Fox Trot
The Fox Trot is one of the four "majors" taught in Social Series group class.


Harry Fox, a Vaudeville star who trotted around the stage with various partners, chosen alternately from a dancing group, is generally accepted as the initiator of the Fox Trot. Mr. Fox was believed to be the first to use the "slow step"; hence the birth of the Fox Trot.

This first free style use of the "slow step" came into vogue around 1912. During this period of ragtime, beginning in 1910, a completely new phase of ballroom dancing was born. Partners danced closer together, ad-libbed to the music, and found this new ragtime music exciting and exhilarating. Prior to this time, the Polka, Waltz and the One-step were popular. In these dances, partners were held at arms' length and a set pattern was observed. By 1915 another change took place... a new and melodious type of music was being written. Tunes like "oh, you beautiful doll" and Ida" were the smash hits of the day.
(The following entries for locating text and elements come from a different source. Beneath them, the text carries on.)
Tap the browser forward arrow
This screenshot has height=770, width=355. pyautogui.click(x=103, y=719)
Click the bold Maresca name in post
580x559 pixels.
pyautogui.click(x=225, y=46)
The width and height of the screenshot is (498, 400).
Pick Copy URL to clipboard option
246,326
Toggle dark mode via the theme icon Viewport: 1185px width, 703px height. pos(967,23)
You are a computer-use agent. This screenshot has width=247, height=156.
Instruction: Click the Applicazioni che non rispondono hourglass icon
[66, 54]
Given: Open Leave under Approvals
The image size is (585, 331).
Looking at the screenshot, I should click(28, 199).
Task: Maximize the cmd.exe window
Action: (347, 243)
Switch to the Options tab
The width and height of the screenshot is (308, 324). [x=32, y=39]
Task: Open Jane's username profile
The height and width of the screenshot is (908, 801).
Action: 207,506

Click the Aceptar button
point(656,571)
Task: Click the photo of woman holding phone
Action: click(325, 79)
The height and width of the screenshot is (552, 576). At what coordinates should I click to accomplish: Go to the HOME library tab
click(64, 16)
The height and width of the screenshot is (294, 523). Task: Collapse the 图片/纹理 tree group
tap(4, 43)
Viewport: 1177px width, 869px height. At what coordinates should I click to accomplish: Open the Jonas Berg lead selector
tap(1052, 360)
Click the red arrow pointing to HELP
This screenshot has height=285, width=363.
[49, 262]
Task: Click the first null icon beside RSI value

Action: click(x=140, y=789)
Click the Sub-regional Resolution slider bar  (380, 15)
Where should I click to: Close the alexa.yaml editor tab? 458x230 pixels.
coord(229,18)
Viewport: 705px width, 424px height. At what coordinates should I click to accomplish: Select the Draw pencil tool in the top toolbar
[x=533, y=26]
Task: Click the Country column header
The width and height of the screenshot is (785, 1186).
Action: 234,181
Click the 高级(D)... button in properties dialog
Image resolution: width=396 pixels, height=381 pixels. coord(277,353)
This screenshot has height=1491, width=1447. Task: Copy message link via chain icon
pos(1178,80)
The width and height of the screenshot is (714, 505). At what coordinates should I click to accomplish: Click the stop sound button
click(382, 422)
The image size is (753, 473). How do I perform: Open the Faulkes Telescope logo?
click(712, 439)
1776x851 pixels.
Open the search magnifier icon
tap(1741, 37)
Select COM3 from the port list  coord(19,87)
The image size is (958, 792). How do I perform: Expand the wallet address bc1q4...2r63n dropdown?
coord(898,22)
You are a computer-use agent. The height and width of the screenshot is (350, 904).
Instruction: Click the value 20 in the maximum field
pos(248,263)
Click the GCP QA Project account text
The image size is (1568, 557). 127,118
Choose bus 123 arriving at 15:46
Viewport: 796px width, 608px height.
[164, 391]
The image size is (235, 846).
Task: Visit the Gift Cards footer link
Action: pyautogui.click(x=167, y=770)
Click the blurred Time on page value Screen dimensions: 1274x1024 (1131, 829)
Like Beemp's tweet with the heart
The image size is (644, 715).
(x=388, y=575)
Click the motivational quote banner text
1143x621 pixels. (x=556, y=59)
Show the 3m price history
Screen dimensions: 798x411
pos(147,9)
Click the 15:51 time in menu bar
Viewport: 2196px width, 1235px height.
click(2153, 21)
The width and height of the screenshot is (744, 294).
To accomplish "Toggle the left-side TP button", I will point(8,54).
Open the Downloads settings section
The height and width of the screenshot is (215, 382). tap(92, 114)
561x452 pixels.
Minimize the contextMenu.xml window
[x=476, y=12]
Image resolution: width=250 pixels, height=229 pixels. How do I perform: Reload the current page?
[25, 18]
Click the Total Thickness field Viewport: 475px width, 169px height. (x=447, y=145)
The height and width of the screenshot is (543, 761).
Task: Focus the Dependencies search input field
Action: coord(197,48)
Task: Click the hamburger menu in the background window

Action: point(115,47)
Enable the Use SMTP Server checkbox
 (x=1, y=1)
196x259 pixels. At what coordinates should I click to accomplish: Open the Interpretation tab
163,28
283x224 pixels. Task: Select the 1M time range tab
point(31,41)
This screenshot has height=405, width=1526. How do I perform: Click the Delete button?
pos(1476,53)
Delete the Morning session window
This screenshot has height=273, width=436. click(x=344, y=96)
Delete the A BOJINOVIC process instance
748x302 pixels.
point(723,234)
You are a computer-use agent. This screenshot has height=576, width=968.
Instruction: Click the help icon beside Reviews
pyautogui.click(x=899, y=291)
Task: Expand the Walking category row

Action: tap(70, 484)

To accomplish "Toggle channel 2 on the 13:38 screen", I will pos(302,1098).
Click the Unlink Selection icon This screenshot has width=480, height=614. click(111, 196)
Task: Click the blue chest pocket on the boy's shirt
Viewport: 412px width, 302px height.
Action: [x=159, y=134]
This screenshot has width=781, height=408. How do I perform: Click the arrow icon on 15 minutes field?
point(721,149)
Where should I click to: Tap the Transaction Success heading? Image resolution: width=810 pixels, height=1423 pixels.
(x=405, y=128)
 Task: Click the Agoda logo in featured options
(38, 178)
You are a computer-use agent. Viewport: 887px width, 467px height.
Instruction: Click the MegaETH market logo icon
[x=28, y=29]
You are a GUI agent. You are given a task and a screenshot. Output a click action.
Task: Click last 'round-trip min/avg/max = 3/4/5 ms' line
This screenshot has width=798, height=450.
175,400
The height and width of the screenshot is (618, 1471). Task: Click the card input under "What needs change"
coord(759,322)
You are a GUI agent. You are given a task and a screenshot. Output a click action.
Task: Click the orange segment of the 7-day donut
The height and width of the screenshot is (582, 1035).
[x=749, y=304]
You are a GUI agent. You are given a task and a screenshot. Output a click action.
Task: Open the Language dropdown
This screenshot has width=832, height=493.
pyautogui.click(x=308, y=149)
The public was quick to appreciate the change to a smoother, more rhythmic style of music, and their dancing began to absorb the better attributes of the older dances. From 1917 up to the present time, the accent has been on smoother dancing and individualized expression.


The Bronze Fox Trot is a progressive and turning dance moving along the Line of Dance. The figures described in Bronze level syllabi are taken with body flight and are designed for the larger ballroom floor. However these same figures are also suited to the average nightclub floor when danced more compactly.

Sway and Rise and Fall highlight the smooth style of the Fox Trot.